Third, there is the global impact of Trump’s protectionist trade strategies to consider. Trade restrictions on China, and quite possibly even the EU, may help relieve competitive pressure on some US industries, but they will, overall, make the world poorer. China’s economy is less robust than it appears, with rising levels of bank debts and it is vulnerable to US pressures to increase the value of its currency. Indeed, my outlook is that there will be anything from a global slowdown in economic growth to a full-blown world economic meltdown. This of course, to a greater or lesser extent, will have a downward pressure on carbon emissions and probably more than offset the impact of Trump’s reversal of Obama’s internal energy measures.
But there’s no doubting the ferocity of the attack on climate change science being waged by many conservative Republicans.
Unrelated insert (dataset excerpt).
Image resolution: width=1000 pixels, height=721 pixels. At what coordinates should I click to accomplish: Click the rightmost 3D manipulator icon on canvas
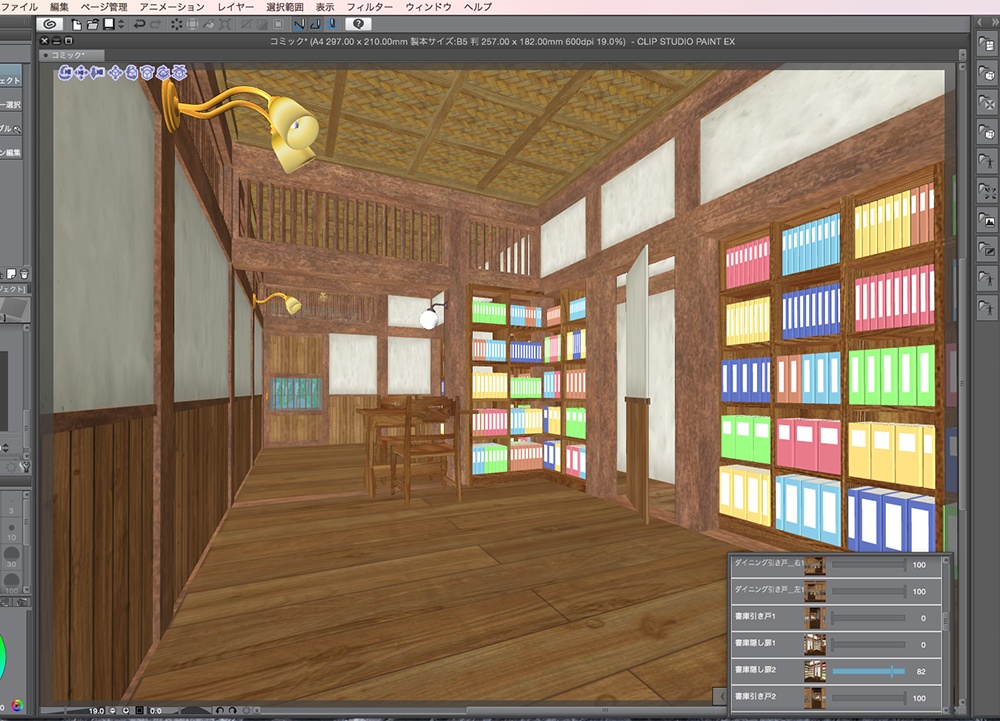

Indeed climate change deniers circulate petitions saying that scientists do not accept the notion of human-induced climate change. They get thousands of signatures for this, except that it seems just about anyone with a degree can sign them and that there seems to be a lack of climate scientists themselves signing the petition.
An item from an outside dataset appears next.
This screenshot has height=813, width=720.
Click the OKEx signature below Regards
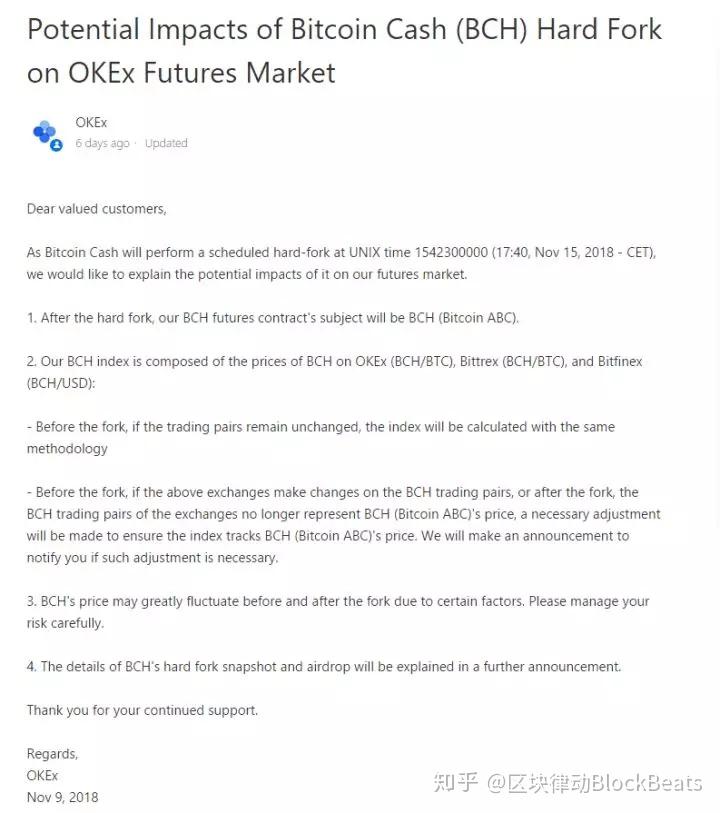coord(42,775)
Trump is apparently intending to abolish NASA’s climate science portal, and administrators working for US Government agencies are scurrying to get their science data copied before it is erased by the ‘post-truth’ brigade. Scott Pruitt, the man picked to be the new Head of the Environmental Protection Agency has said (in the National Review): ‘Scientists continue to disagree about the degree and extent of global warming and its connection to the actions of mankind’.